Picture of a sculpture of a crying girl.

Recently I’ve been thinking a lot about working with emotions in higher education. This has partly been prompted by learning about the fear, sadness, grief and anger many teachers and students feel when reflecting on the climate and nature emergencies. I’ve also been thinking about the emotions we experience as professionals in higher education systems trying to teach wicked problems in settings shaped by neoliberlism and new public management.

Some teachers of wicked problems in higher education are uncomfortable working with emotion in the classroom because of genuine concerns about harm to students’ mental health. Other teachers won’t have had any professional development relating to working with emotion in the classroom. Then some will be feeling overwhelmed themselves, or will feel that their workload models don’t allow time for this kind of work with students.

These are all valid concerns but I don’t think we can let this stop us making space for emotion in our classrooms. We have no way of preventing our students experiencing the fear that comes with the climate emergency, for example, and I think it’s better students come to those experiences knowing their teachers were willing to face that together with them. Emotions are there already when we teach any wicked problems, whether or not we welcome them or make them explicit. Wicked problems by definition involve contradictory value positions and they will usually be entangled with social injustices and trauma experienced by teachers and students. The idea that we can maintain a soley rational knowledge-focused stance in the wicked problems classroom is also a stance of extreme privilege. If you don’t ever feel excluded, angry, sad or retraumatised when teaching about wicked problems then you are very very fortunate. Most of the people in the majority world have been experiencing existential threat and social injustice in relation to wicked problems for hundreds of years. If you’re not there yet you’re in the privileged few.
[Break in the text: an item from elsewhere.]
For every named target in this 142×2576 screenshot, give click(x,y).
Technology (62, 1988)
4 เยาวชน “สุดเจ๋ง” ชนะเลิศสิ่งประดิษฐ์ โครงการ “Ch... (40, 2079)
So what can we do to welcome emotion in the classroom in ways that support learners, teachers and learning? Some of the changes needed here are structural, including properly valuing emotional work in higher education and having reasonable workload models and class sizes. I’m not going to dig into that in this blog. Instead I’ll make a few starting suggestions for teachers:

  1. Being open about your own emotions is a great place to start, athough I realise not all teachers will be positioned in ways that make this equally safe. If you can say even a few words in a lecture about how strongly you feel about one of the topics, you make it a more welcoming place for students’ own feelings.
  2. One strategy that may help prevent strong emotions from derailing other aspects of learning is to have a ‘parking lot’. I’ve watched a few teachers do this where they tell participants that they expect strong emotions about a topic and want to acknowledge them by recording them on a flipchart but want to move the session towards coming up with responses to wicked problems, rather than staying only with emotions. Then they listen actively, respond, and write the emotional topics down before taking other activities foward.
  3. Involve students in actions to respond to the wicked problems you’re teaching. Shared action is one of the best ways to foster hope and mutual support. This could start small, maybe developing an Open Educational Resource together. It may not need to be within the classroom, students could be encouraged to reflect on what sorts of action suit their strengths and how they could get involved with activism beyond the University.
  4. Take time at the start of blocks of smaller group teaching to develop shared ground rules for a supportive learning environment and to acknowledge that students from different backgrounds may well have very different emotional experiences of topics.
  5. Let students know in advance what might come up in teaching sessions, both topics and forms of learning activities. Explain how students can step away from learning experiences that are too difficult for them at that time. Make sure all students are aware of the support services available to them.
  6. I’ve been reading the Existential Toolkit for Climate Justice Educators recently and that’s full of sample activities for working with emotion and wicked problems. I recommend it.